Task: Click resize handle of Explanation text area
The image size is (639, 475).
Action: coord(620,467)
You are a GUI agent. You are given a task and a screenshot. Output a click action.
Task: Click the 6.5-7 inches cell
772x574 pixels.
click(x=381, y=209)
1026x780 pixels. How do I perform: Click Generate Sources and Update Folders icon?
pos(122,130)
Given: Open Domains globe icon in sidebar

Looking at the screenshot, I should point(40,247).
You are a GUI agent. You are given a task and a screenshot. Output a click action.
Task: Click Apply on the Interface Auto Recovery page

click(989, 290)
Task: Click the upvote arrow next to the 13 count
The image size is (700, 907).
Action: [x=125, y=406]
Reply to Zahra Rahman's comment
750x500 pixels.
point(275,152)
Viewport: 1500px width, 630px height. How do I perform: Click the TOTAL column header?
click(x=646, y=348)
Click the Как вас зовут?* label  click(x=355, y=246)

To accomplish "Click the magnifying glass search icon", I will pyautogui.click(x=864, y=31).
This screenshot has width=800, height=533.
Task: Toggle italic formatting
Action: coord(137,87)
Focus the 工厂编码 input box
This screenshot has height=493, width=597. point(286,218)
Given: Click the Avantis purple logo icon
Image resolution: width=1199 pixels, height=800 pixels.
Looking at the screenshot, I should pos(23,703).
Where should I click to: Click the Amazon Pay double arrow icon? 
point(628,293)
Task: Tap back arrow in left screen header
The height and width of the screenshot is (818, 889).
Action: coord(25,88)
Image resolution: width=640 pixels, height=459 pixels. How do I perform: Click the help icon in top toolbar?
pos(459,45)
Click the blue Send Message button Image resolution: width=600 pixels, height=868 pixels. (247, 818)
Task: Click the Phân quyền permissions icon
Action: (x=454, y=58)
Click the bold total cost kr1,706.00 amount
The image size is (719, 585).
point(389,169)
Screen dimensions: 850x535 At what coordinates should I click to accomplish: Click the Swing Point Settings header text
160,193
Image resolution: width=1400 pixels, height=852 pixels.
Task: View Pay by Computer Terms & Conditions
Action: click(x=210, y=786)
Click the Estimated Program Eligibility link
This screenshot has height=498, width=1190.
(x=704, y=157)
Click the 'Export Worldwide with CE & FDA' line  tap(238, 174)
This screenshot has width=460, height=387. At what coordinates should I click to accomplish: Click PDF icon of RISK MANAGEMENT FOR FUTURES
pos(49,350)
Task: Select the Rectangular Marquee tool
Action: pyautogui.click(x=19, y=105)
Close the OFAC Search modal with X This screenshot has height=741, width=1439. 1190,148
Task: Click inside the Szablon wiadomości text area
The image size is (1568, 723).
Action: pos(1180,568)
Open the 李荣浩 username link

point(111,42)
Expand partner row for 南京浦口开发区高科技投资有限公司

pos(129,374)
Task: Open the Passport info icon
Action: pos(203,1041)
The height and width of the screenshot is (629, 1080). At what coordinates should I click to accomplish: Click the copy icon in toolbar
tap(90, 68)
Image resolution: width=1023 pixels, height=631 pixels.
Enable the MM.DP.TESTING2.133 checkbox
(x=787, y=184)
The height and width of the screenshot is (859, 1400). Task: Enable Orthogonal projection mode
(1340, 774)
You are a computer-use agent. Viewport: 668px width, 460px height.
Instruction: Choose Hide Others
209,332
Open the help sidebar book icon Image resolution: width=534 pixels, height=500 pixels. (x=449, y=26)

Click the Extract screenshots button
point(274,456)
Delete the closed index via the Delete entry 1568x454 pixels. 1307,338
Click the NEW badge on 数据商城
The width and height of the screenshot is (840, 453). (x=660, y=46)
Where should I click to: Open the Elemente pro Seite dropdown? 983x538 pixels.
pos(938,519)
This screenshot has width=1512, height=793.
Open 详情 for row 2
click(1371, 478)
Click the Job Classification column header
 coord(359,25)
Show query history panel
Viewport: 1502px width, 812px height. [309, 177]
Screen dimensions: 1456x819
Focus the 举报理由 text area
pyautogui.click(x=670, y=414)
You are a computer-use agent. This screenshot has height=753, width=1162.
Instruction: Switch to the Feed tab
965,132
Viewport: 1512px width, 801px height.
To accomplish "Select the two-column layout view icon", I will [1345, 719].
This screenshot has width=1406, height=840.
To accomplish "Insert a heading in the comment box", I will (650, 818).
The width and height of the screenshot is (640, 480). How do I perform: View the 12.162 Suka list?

□ □ □ □ □

# TASK DESCRIPTION
Rewrite the records from the line with "Given: Open Domains globe icon in sidebar" up to and including the line with "This screenshot has height=493, width=597.", changing "upvote arrow" to "downvote arrow" and leaving everything else as it is. Give only those lines.

# CORRECT OUTPUT
Given: Open Domains globe icon in sidebar

Looking at the screenshot, I should point(40,247).
You are a GUI agent. You are given a task and a screenshot. Output a click action.
Task: Click Apply on the Interface Auto Recovery page

click(989, 290)
Task: Click the downvote arrow next to the 13 count
The image size is (700, 907).
Action: [x=125, y=406]
Reply to Zahra Rahman's comment
750x500 pixels.
point(275,152)
Viewport: 1500px width, 630px height. How do I perform: Click the TOTAL column header?
click(x=646, y=348)
Click the Как вас зовут?* label  click(x=355, y=246)

To accomplish "Click the magnifying glass search icon", I will pyautogui.click(x=864, y=31).
This screenshot has width=800, height=533.
Task: Toggle italic formatting
Action: coord(137,87)
Focus the 工厂编码 input box
This screenshot has height=493, width=597. point(286,218)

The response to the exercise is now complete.